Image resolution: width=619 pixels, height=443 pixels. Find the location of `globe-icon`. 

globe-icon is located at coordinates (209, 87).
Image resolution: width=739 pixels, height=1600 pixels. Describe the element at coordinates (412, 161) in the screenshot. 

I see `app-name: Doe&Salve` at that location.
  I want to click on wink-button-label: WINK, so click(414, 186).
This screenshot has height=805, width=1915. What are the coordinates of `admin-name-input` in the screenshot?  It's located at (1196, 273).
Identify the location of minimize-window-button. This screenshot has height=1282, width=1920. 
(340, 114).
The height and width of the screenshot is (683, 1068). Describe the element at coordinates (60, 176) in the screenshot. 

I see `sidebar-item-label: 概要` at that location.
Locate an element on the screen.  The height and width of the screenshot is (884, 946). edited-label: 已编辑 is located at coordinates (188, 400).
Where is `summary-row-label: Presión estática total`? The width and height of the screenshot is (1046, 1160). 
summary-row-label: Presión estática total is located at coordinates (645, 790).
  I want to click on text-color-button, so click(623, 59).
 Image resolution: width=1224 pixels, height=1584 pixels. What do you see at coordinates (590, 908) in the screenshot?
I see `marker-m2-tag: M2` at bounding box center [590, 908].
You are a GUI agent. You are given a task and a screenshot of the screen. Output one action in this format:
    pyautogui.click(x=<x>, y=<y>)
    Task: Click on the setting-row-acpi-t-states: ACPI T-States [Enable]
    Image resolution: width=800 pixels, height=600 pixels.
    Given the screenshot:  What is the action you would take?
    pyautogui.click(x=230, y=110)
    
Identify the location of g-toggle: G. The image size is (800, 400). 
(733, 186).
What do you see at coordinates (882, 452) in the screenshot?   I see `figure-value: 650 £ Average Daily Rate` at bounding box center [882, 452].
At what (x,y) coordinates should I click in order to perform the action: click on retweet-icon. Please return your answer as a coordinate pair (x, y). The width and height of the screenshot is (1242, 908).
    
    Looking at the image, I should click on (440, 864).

::::::::

Exercise brief:
Set out every line of the records above as a numbered list, dropping any blank lines.

Output for this task:
1. Image resolution: width=619 pixels, height=443 pixels. Find the location of `globe-icon`. 
2. globe-icon is located at coordinates (209, 87).
3. Image resolution: width=739 pixels, height=1600 pixels. Describe the element at coordinates (412, 161) in the screenshot. 
4. I see `app-name: Doe&Salve` at that location.
5.   I want to click on wink-button-label: WINK, so click(414, 186).
6. This screenshot has height=805, width=1915. What are the coordinates of `admin-name-input` in the screenshot?  It's located at (1196, 273).
7. Identify the location of minimize-window-button. This screenshot has height=1282, width=1920. 
8. (340, 114).
9. The height and width of the screenshot is (683, 1068). Describe the element at coordinates (60, 176) in the screenshot. 
10. I see `sidebar-item-label: 概要` at that location.
11. Locate an element on the screen.  The height and width of the screenshot is (884, 946). edited-label: 已编辑 is located at coordinates (188, 400).
12. Where is `summary-row-label: Presión estática total`? The width and height of the screenshot is (1046, 1160). 
13. summary-row-label: Presión estática total is located at coordinates (645, 790).
14.   I want to click on text-color-button, so click(623, 59).
15.  Image resolution: width=1224 pixels, height=1584 pixels. What do you see at coordinates (590, 908) in the screenshot?
16. I see `marker-m2-tag: M2` at bounding box center [590, 908].
17. You are a GUI agent. You are given a task and a screenshot of the screen. Output one action in this format:
18.     pyautogui.click(x=<x>, y=<y>)
19.     Task: Click on the setting-row-acpi-t-states: ACPI T-States [Enable]
20.     Image resolution: width=800 pixels, height=600 pixels.
21.     Given the screenshot:  What is the action you would take?
22.     pyautogui.click(x=230, y=110)
23. Identify the location of g-toggle: G. The image size is (800, 400). 
24. (733, 186).
25. What do you see at coordinates (882, 452) in the screenshot?   I see `figure-value: 650 £ Average Daily Rate` at bounding box center [882, 452].
26. At what (x,y) coordinates should I click in order to perform the action: click on retweet-icon. Please return your answer as a coordinate pair (x, y). The width and height of the screenshot is (1242, 908).
27.     Looking at the image, I should click on (440, 864).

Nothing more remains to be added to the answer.